--- Available data Enclosed Below ---

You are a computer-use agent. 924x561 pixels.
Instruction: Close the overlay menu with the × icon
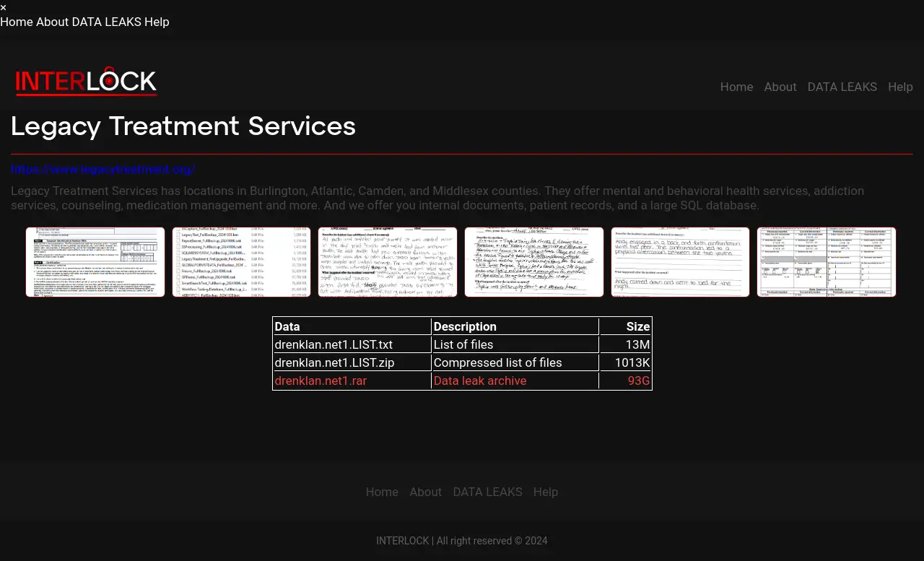point(4,7)
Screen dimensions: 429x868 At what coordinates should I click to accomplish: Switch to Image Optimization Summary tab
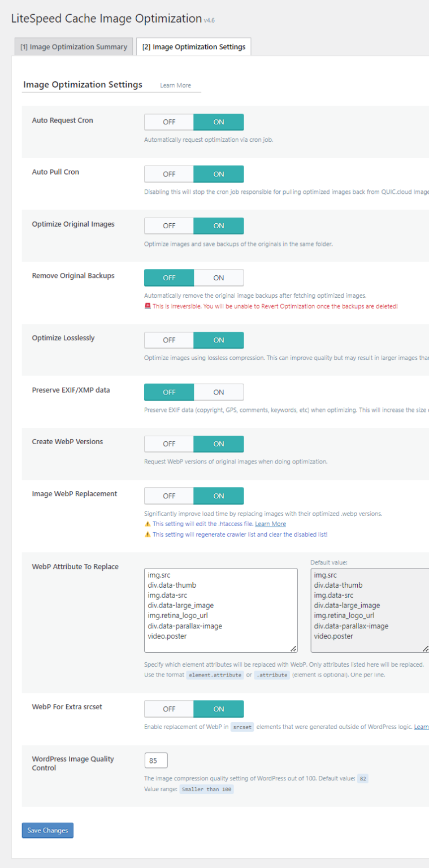[73, 46]
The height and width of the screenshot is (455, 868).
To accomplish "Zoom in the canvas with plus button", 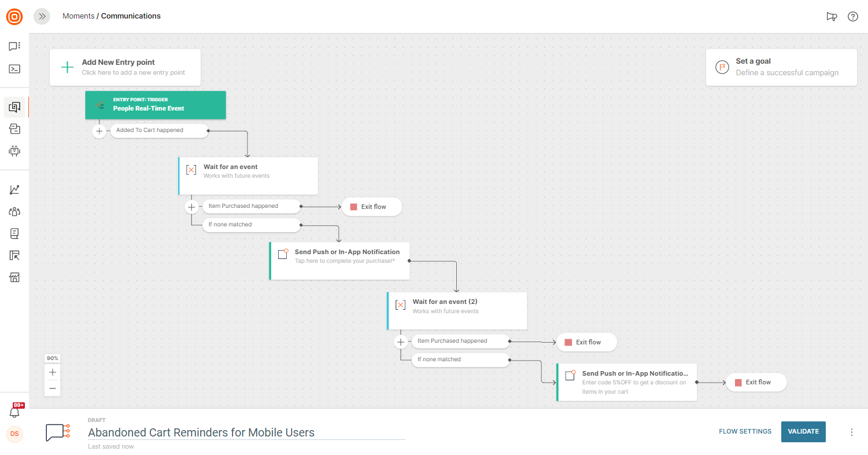I will pyautogui.click(x=53, y=372).
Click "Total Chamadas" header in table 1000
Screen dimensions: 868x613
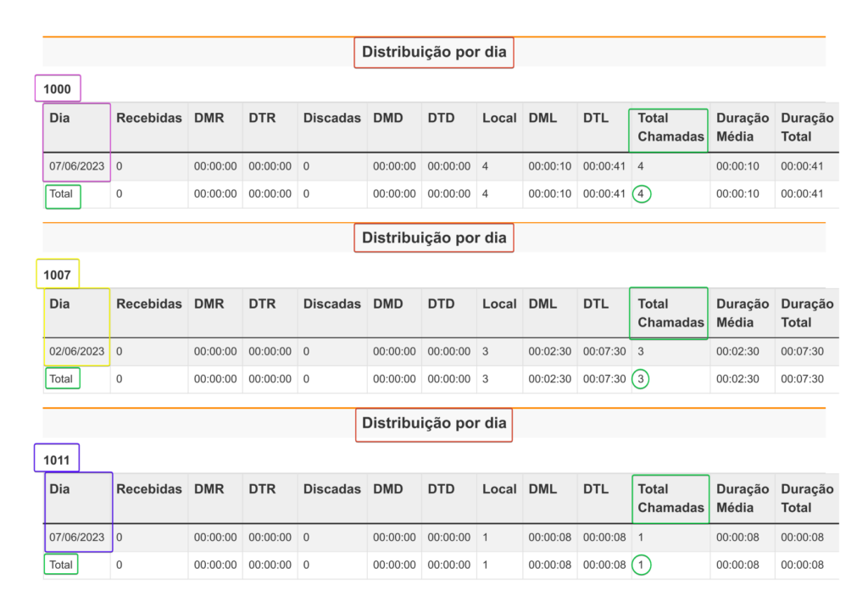click(x=669, y=128)
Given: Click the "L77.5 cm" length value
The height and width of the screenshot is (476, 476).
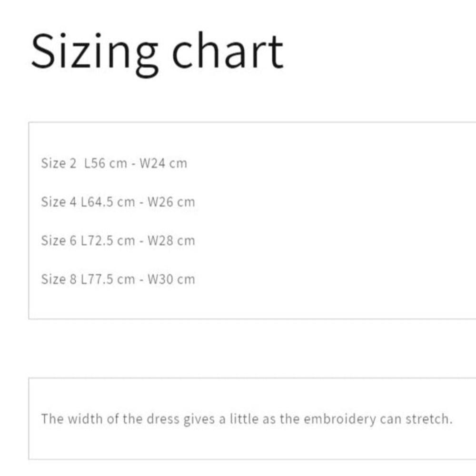Looking at the screenshot, I should [108, 279].
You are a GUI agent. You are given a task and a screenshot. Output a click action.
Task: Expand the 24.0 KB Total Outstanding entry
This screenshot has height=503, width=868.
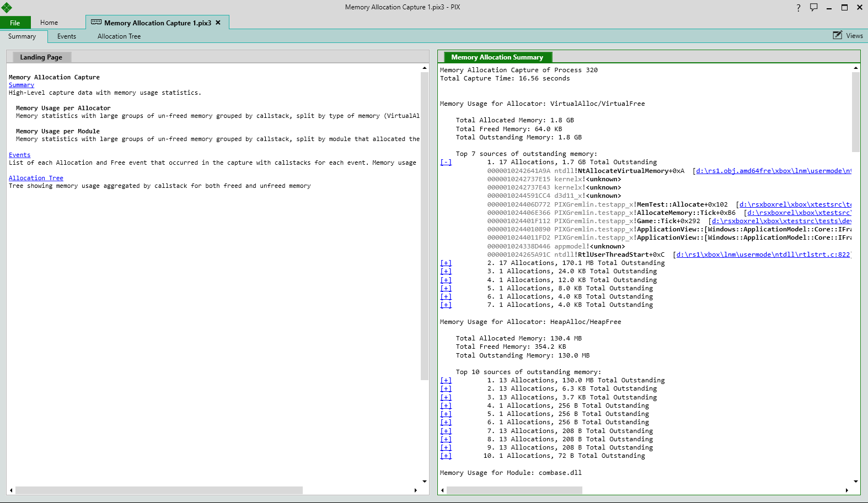tap(446, 272)
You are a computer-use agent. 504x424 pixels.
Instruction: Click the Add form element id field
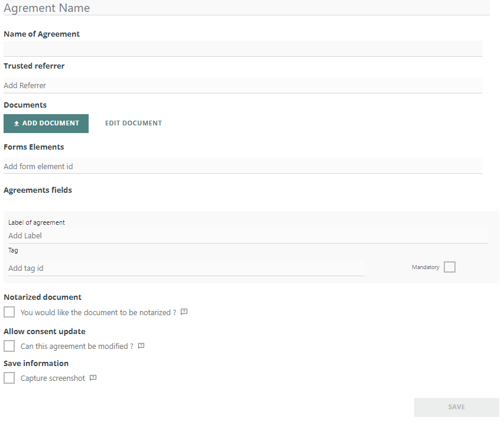click(x=243, y=166)
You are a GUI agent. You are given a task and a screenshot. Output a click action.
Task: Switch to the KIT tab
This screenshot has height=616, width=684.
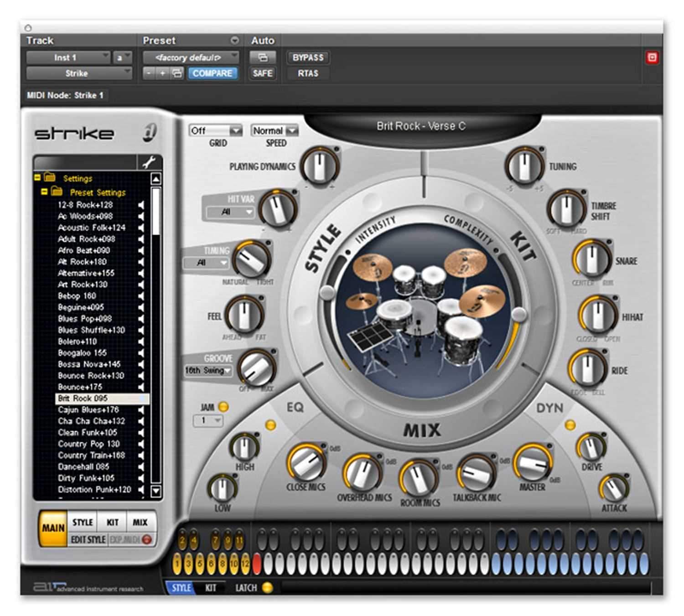pyautogui.click(x=112, y=522)
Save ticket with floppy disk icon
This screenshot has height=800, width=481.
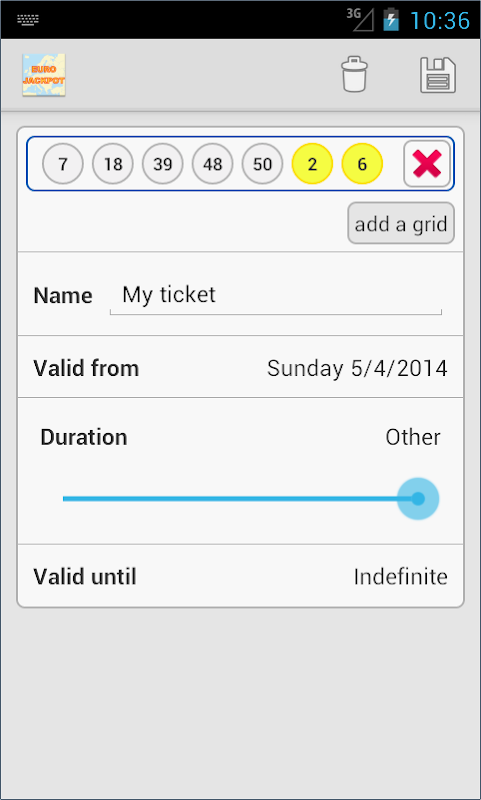[x=438, y=75]
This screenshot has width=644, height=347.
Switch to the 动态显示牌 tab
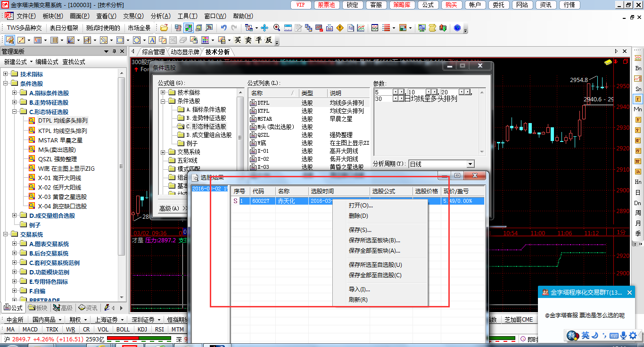pyautogui.click(x=185, y=52)
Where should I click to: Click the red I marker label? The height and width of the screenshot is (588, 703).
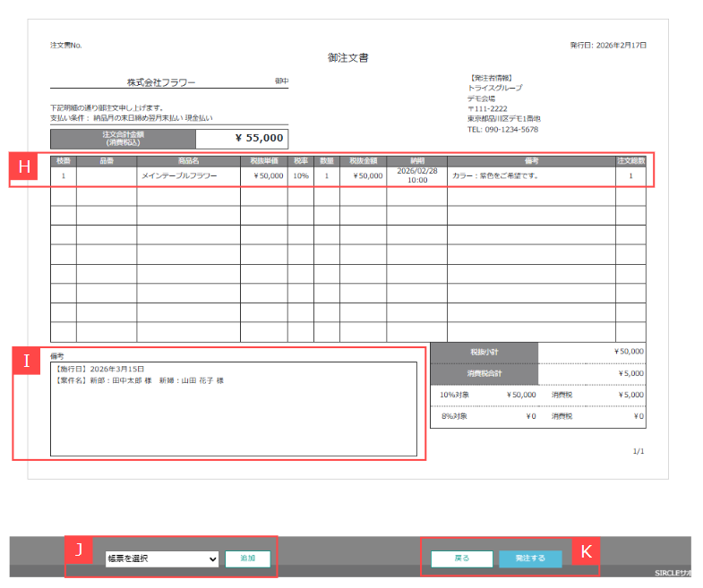click(x=26, y=361)
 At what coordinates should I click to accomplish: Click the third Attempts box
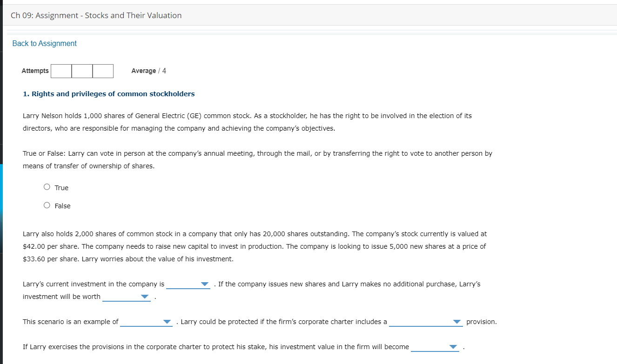pos(103,71)
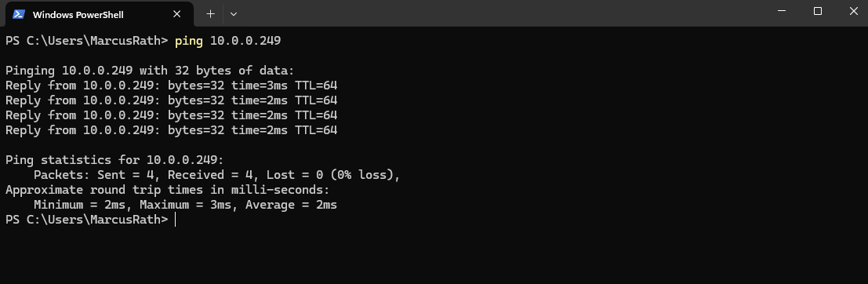
Task: Click the first PS C:\Users\MarcusRath prompt
Action: pos(86,41)
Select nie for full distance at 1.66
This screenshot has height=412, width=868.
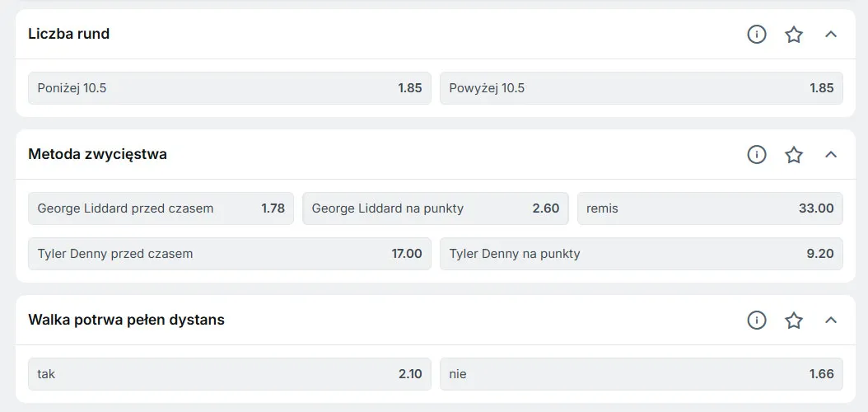(x=641, y=374)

--- End of Enclosed Available data ---

Start with the line holding "This screenshot has height=616, width=684." and repeat exactly every line through the final line of the records above, but no pictures and nothing more.

This screenshot has height=616, width=684.
pyautogui.click(x=112, y=522)
Save ticket with floppy disk icon
This screenshot has height=800, width=481.
[x=438, y=75]
This screenshot has width=644, height=347.
Switch to the 动态显示牌 tab
pyautogui.click(x=185, y=52)
Where should I click to: Click the red I marker label? The height and width of the screenshot is (588, 703).
click(x=26, y=361)
 At what coordinates should I click to accomplish: Click the third Attempts box
pos(103,71)
Task: Click the first PS C:\Users\MarcusRath prompt
Action: pos(86,41)
Select nie for full distance at 1.66
This screenshot has height=412, width=868.
(x=641, y=374)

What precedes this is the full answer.